**Dataset entries:**
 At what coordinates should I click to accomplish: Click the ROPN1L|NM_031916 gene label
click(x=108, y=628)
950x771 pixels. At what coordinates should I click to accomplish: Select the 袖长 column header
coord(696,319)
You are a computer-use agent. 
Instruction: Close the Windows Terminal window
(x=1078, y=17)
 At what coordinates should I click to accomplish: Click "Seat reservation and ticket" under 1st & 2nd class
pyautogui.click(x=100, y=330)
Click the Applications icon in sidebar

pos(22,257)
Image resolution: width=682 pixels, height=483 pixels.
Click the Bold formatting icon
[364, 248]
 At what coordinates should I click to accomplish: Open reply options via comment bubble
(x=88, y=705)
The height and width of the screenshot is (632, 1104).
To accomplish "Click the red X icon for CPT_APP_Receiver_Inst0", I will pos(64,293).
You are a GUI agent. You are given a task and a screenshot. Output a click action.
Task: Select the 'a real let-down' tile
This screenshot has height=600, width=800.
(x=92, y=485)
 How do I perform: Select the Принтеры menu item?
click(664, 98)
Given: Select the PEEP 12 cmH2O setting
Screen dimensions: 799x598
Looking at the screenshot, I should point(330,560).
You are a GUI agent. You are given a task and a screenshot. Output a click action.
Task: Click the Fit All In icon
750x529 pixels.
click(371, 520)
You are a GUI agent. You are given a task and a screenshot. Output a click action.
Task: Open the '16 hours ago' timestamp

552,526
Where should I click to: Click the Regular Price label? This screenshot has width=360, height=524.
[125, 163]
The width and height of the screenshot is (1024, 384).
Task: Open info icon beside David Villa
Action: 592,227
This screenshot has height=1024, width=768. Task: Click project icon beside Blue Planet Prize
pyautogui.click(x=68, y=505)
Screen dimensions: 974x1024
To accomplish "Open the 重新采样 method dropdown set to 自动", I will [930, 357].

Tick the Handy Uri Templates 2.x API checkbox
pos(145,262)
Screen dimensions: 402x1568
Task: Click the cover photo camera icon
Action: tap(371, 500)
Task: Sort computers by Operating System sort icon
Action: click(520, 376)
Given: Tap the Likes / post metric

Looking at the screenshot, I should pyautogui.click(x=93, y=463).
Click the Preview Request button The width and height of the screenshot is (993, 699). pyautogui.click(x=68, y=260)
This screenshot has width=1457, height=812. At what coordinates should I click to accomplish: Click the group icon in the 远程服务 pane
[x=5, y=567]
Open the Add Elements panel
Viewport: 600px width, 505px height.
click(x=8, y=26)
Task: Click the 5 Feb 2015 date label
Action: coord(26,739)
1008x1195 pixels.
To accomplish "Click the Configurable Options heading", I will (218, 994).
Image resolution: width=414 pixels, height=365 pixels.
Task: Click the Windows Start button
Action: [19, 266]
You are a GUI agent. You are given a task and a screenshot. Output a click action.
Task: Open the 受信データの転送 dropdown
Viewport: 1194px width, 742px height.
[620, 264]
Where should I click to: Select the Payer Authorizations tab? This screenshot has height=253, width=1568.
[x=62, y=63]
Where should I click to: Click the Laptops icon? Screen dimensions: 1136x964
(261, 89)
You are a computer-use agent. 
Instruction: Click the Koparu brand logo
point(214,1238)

**Your goal:**
Could you transcribe the entries exactly, from the first line through the line containing "Image resolution: width=682", and give nothing more?

**Answer for this exercise:**
 At what coordinates should I click to accomplish: Click the ROPN1L|NM_031916 gene label
click(x=108, y=628)
950x771 pixels. At what coordinates should I click to accomplish: Select the 袖长 column header
coord(696,319)
You are a computer-use agent. 
Instruction: Close the Windows Terminal window
(x=1078, y=17)
 At what coordinates should I click to accomplish: Click "Seat reservation and ticket" under 1st & 2nd class
pyautogui.click(x=100, y=330)
Click the Applications icon in sidebar

pos(22,257)
Image resolution: width=682 pixels, height=483 pixels.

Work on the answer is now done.